Впрочем, если бы это было так и если бы Агры-хан действительно успел поссориться с Ахмед-ханом незадолго до поражения и гибели последнего, то еще вопрос, была ли эта ссора причиной или только поводом для ухода Агры-хана и его улуса. Обычно ханские усобицы кончались бегством того или иного хана с войском, а не всего подчиненного ему населения, которое не истреблялось, а лишь получало нового хана. Все население могло уйти именно под угрозой истреблении, а это было событием чрезвычайным, с причинами более глубокими, чем ханские ссоры. Для золото-ордынских татар па хоперско-медведицком междуречье такая угроза создалась в 1480 г., когда стало ясно, что заволжские ногайские мурзы намерены завоевать не ханский престол, а территорию для своих ногайцев. Не в этом ли именно году и совершились ссора и переселение еще при жизни Ахмед-хана, но уже после фактического краха Большой Орды?
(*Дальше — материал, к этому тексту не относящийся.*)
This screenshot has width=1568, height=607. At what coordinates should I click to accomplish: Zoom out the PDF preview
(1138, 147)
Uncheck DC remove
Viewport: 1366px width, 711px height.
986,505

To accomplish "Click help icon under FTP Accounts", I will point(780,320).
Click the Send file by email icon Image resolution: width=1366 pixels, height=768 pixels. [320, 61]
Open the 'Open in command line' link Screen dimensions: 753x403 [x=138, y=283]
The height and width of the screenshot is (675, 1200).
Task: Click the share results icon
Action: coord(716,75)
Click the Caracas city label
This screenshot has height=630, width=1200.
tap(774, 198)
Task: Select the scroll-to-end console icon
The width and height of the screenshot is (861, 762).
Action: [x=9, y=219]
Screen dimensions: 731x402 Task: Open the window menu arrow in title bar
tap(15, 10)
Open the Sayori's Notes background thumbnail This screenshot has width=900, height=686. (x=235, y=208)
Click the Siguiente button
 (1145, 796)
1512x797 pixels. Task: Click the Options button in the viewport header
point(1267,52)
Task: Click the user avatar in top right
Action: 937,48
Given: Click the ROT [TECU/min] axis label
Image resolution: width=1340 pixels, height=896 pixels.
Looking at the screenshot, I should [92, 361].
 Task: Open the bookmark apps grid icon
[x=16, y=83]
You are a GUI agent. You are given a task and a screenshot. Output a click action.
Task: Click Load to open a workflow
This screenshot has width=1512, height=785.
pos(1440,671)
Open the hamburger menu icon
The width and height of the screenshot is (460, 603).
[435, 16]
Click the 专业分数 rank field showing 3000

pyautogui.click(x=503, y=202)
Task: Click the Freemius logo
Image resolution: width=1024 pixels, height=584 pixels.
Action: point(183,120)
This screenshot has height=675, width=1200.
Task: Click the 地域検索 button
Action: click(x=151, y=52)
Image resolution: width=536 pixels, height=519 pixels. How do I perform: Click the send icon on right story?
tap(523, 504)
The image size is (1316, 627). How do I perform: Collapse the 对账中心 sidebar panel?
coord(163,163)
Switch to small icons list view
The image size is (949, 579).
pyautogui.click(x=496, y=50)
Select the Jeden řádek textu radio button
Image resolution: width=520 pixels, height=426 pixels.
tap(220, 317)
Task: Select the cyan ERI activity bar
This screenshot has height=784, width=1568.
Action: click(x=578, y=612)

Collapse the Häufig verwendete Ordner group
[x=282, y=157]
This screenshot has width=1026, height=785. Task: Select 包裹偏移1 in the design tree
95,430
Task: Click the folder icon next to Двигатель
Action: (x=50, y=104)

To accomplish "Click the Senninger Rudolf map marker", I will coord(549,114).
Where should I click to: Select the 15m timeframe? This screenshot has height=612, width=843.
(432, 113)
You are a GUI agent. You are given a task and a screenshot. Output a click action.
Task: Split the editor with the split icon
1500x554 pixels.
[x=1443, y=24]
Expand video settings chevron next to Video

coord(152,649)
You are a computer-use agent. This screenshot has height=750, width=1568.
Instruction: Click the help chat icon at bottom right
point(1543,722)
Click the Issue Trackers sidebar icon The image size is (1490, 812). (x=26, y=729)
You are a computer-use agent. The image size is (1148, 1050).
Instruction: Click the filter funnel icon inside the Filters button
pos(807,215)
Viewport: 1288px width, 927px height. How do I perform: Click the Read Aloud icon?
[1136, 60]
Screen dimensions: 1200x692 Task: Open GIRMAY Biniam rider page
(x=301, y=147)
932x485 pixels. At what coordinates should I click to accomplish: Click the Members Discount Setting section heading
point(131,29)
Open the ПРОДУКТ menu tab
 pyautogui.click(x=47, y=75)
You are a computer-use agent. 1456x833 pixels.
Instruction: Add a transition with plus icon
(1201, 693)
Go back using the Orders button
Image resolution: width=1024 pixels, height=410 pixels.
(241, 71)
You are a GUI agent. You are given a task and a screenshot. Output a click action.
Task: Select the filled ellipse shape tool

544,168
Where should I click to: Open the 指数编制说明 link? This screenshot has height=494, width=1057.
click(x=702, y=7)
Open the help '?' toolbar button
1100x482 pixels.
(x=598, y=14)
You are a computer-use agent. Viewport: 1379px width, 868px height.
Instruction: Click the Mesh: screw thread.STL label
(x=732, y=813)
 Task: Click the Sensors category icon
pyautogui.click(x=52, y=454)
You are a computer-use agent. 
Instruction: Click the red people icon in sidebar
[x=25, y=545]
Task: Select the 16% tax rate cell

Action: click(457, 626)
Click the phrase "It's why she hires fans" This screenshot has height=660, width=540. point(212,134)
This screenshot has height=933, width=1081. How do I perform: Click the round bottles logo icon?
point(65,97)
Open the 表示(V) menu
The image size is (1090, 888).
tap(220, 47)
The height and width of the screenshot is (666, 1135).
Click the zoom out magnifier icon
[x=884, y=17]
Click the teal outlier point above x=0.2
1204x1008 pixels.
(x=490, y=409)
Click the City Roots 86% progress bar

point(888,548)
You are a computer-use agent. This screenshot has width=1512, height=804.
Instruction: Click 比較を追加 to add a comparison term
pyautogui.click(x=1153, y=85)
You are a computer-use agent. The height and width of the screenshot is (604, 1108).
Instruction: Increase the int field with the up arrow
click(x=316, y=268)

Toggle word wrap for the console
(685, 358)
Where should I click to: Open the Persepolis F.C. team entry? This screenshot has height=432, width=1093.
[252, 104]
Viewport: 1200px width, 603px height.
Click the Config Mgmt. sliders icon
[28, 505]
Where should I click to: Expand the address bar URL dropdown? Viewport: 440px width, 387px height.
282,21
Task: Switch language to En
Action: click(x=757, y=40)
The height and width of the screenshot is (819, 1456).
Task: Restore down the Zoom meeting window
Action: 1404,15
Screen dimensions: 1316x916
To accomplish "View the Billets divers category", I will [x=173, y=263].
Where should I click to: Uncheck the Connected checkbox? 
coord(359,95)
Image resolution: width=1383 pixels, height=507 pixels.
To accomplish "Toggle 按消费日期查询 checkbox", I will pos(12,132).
Напомним, что и упомянутое свидетельство С. Герберштейна о распространении русского языка у «черкесов» тоже можно понимать как признак появления русских на Тереке раньше 1520-1530-х гг.
Как видим, события, описанные в изложении И. Попко и невероятные для 1520—1530-х гг., хорошо укладываются в последние три десятилетия XV в., и даже точнее, с наибольшей вероятностью, в период с 1480 до начала 1490-х гг., когда сперва — формально из-за ссоры Агры-хана с Ахмед-хамом, а фактически под давлением заволжских ногайцев — поднялся и ушел в полном составе улус Агры-хана, а за ним вскоре последовали и червлено-ярцы с новгородцами и, возможно, с вятчачшми.
Ошибка И. Попко в датировке событий легко объясняется тем, что он некритически отнесся к книгам С. Герберштейна, Д. Иловайского и С. М. Соловьева и, в частности, вслед за Д. Иловайским усвоил представление о принадлежности Червленого Яра Рязанскому княжеству — представление, восходящее, как мы уже знаем, к фальсифицированному сообщению Никоновской летописи под 1148 г.
Выше мы сказали, что донские казачьи историки странным образом не заметили этой главной ошибки в изложении И. Попко. Теперь мы можем добавить, что это, может быть, не так уж странно. Если перенос даты появления гребенских казаков всего лишь на 20—30 лет раньше первых известий о низовых донских казаках вызвал такое раздражение среди войсковых донских историков, то какова была бы их реакция, если бы была названа дата на 60—70 лет более ранняя? Не в интересах новочеркасских генералов было замечать и исправлять ошибку И. Попко!